DOCUMENT SEGMENT:
Liberal Media's Reagan-Bashing
Record

    Many journalists found kind things to say about former President Ronald Reagan in the days following his death on Saturday. During ABC's live coverage on Saturday, Sam Donaldson applauded Reagan as "a tireless optimist" whose policies "changed history for the better." On Sunday's Today show, NBC's Katie Couric saluted the late President as "a true patriot." On Monday's Early Show, CBS reporter Bill Plante, who covered the White House during the 1980s, recalled to co-host Harry Smith how "it was impossible not to like the man."

    But few reporters have offered positive judgments of any specific Reagan policies or accomplishments. Outgoing NBC anchor Tom Brokaw was one of the boldest, telling Brian Williams on a special Saturday night Dateline that "I think he probably deserves as much credit as any other single individual for the collapse of the Soviet Union."

Ed Bradley in an April 1996 speech    Such substantive praise was rare. Most of the encomiums this week have come from the mouths of former Reagan administration officials and everyday citizens lauding Reagan's greatness, not journalists - some of whom are already fretting that this week's coverage has been too positive. That matches their longstanding bias against Reagan's conservative policies, for even before he left office in 1989, liberal journalists were warning the public that Ronald Wilson Reagan was really a failure, not among the greatest American leaders of the 20th century:

RONALD REAGAN DIDN'T WIN THE COLD WAR

    • "Some say Ronald Reagan won the Cold War by spending so much on defense that the Kremlin went bankrupt trying to keep up. That won't wash. During Reagan's presidency the United States itself became a bankrupt country." - John Chancellor on the November 20, 1990 NBC Nightly News.

RECORDED DATA:
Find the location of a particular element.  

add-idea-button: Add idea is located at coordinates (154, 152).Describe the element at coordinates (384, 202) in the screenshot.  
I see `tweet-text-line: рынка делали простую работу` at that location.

YOUR INSTRUCTIONS:
Carry on the article about journalists' treatment of Ronald Reagan, writing the next part after its last sentence. None of the data is needed here.

ANSWER TO THE EXERCISE:
    • "The Soviet Union collapsed, the Cold War ended almost overwhelmingly because of internal contradictions and pressures within the Soviet Union and the Soviet system itself. And even if Jimmy Carter had been reelected and been followed by Walter Mondale, something like what we have now seen probably would have happened." - Former Time Editor-at-Large Strobe Talbott on Inside Washington, September 21, 1991.

    • "People who want to give Ronald Reagan the entire credit for the collapse of the Soviet Union ignore the fact that the Soviet economy was collapsing and the Reagan administration covered it up." - Newsweek's Eleanor Clift on The McLaughlin Group, January 15, 1994.

REAGAN DESTROYED THE ECONOMY

    • "If there is any President who does not deserve credit for our current economic prosperity it is Ronald Reagan. The latter part of the 1980s will go down as one of the most poorly-managed, economically reckless fiscal periods in American history." - PBS To the Contrary host Bonnie Erbe in a February 28, 1998 syndicated column.

    • "Reagan got his taxation program through, which was to cut taxes to the bone....What Reagan did was destroy the economy!" - ABC's Sam Donaldson on This Week with David Brinkley, March 28, 1993.

    • "Largely as a result of the policies and priorities of the Reagan administration, more people are becoming poor and staying poor in this country than at any time since World War II." - Bryant Gumbel on NBC's Today, July 17, 1989.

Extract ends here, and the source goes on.